The future of the cable business may not include TV, says one television executive.

Predicting that transmission of TV will move to the Internet eventually, Cablevision Systems Corp.  Chief Executive James Dolan says “there could come a day” when his company stops offering television service, making broadband its primary offering.

We’ve already noticed the shift of TV ad dollars online in our ZINC business, where TV networks are promoting their fall shows guess where? Online. They’ve begun to run our inArticle video format, which expands to fill the screen for a TV-like appearance, with our online publishers. And the CPMs are much higher than our publishers have been getting with more traditional ad units.

Part of the shift of ad dollars from TV to online video is the stratospheric rise of mobile; for the first time last year, consumers spent more time playing with their devices than watching television.

Digital  agencies are shifting the dollars first

Digital ad agencies believe that the effectiveness of TV advertising is on the decline, and are making a move to online video, according to a survey conducted by Rocket Fuel among 149 digital agency professionals, the majority of whom directly authorize media spend. 8 in 10 respondents plan to spend more on online video this year, even as 60% recognize there are serious barriers to shifting money from TV to do so. Chief among those barriers? Building reach (58%) and prior budget commitments (56%).

As soon as they’re told they can reach their target audiences online, and as soon as their prior budget commitments expire, we look for TV dollars to shift even faster, following the audience online.
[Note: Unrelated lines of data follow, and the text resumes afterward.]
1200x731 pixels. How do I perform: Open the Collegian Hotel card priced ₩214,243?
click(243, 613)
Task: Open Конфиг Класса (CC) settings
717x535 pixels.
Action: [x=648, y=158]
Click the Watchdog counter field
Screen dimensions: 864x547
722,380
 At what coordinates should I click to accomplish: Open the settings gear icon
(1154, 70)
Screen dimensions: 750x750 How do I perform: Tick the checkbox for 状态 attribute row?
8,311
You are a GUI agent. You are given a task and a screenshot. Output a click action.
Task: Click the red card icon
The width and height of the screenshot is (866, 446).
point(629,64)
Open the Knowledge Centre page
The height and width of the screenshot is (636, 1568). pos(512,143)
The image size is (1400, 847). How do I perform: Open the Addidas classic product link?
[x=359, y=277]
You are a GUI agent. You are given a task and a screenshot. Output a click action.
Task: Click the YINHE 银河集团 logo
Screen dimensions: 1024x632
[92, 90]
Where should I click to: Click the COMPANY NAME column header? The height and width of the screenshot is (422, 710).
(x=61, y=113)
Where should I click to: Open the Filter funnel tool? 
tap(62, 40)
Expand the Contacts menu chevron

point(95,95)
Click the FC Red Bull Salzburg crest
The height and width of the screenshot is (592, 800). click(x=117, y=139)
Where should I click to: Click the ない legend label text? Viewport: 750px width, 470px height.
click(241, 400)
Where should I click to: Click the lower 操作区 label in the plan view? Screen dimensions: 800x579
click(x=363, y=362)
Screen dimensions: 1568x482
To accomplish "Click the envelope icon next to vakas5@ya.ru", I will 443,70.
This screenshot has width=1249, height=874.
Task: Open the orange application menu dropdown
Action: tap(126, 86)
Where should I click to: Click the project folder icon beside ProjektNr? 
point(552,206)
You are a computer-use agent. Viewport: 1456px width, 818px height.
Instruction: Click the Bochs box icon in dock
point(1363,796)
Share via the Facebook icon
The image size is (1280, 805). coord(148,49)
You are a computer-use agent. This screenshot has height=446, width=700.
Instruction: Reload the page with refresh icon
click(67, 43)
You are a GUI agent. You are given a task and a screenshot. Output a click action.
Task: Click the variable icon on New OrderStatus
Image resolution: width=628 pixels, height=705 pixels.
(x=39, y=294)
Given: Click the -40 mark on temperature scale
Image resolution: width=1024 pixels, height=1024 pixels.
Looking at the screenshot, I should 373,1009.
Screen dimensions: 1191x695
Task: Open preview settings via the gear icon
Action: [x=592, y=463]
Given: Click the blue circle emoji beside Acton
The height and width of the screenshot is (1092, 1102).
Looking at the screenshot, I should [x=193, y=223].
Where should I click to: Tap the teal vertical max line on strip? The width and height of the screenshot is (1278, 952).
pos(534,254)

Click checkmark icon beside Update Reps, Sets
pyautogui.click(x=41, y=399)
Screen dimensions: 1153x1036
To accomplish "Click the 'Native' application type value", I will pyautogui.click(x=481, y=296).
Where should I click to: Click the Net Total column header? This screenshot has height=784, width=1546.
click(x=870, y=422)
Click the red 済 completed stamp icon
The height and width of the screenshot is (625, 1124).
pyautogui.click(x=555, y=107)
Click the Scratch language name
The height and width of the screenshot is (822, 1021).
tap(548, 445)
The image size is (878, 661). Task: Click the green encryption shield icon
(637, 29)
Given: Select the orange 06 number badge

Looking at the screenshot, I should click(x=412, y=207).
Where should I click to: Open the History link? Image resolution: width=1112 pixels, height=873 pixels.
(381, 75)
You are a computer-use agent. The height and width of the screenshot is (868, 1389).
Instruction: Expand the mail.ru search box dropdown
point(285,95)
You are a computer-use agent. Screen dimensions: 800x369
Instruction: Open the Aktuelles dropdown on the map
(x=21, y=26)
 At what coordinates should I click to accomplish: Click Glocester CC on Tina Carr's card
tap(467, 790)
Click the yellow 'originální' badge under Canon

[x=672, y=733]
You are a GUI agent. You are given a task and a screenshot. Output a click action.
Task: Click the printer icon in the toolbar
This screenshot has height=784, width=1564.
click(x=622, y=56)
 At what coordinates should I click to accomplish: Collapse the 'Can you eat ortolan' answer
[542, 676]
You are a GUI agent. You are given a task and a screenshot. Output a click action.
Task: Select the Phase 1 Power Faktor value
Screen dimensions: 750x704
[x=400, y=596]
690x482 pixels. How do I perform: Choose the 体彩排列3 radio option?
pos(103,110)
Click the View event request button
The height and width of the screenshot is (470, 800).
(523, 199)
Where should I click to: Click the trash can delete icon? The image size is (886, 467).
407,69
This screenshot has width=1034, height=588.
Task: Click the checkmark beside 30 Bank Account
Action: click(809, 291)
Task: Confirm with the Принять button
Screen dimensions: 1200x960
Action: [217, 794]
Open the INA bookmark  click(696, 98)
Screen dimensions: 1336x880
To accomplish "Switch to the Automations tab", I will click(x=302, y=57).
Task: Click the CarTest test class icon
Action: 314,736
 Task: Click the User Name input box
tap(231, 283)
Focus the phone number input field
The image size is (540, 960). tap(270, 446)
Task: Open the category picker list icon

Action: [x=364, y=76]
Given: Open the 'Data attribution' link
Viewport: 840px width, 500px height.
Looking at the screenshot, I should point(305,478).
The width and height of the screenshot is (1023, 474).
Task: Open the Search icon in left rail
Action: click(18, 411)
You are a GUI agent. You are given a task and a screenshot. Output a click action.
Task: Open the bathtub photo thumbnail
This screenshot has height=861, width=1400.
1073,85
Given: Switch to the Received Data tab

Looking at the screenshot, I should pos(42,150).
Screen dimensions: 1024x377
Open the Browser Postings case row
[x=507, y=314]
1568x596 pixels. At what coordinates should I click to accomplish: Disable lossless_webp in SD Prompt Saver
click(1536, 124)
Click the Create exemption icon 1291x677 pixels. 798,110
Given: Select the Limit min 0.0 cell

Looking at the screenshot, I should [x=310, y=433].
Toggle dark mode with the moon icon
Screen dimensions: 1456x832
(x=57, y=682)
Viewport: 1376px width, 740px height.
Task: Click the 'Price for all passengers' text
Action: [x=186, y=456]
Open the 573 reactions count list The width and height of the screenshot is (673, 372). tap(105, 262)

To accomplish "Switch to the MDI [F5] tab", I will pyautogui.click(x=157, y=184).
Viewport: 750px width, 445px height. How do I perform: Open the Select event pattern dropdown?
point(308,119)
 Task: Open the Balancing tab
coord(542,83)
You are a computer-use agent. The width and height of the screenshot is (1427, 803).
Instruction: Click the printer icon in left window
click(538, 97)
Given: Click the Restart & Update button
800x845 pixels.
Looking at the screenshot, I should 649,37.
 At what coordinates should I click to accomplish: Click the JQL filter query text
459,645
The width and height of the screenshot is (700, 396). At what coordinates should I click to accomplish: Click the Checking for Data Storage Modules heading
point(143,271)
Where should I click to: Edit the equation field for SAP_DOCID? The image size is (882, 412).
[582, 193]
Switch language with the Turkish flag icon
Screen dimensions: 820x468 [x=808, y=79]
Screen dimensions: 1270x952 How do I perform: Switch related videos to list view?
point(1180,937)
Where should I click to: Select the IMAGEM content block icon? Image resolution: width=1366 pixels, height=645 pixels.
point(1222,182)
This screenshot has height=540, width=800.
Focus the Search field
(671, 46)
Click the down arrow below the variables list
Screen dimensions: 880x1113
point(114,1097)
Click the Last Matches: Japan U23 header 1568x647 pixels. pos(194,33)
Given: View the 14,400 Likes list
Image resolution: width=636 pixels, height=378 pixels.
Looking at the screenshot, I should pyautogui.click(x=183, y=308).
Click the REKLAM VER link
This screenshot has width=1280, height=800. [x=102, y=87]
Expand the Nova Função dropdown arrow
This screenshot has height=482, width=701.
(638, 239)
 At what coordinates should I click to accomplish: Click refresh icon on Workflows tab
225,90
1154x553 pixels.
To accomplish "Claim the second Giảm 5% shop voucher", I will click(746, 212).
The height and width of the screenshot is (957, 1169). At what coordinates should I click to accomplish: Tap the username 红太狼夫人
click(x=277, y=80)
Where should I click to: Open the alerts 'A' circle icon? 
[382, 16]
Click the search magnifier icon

Even Variety has noticed the shift in momentum:

… advertising on digital media is primed to explode, according to projections from Magna Global. The media research firm expects digital ad revenue, cobbled from a variety of areas, to rise 13.4% to $113.6 billion in 2013. Meanwhile, TV ad sales are projected to increase just 2% to $196.5 billion.

To be sure, TV remains the biggest recipient of ad dollars, but winning cash is growing more complicated, as advertisers yearn to test out social media and mobile devices.

And here’s another ingredient in the new media mix: online outlets can do more accurate targeting than TV, and can run contextual or native ad formats, which is difficult to do on TV (although Mad Men tried it). In study after study consumers have indicated a willingness to see ads they believe are relevant to them, and an almost rabid intolerance for irrelevant ads. TV’s mass broadcasting model makes it far more difficult to target with online’s precision.

So we will continue on our path to develop innovative formats for online video advertising, and perhaps hasten the shift by providing better ROI for advertisers and more sustainable income for publishers.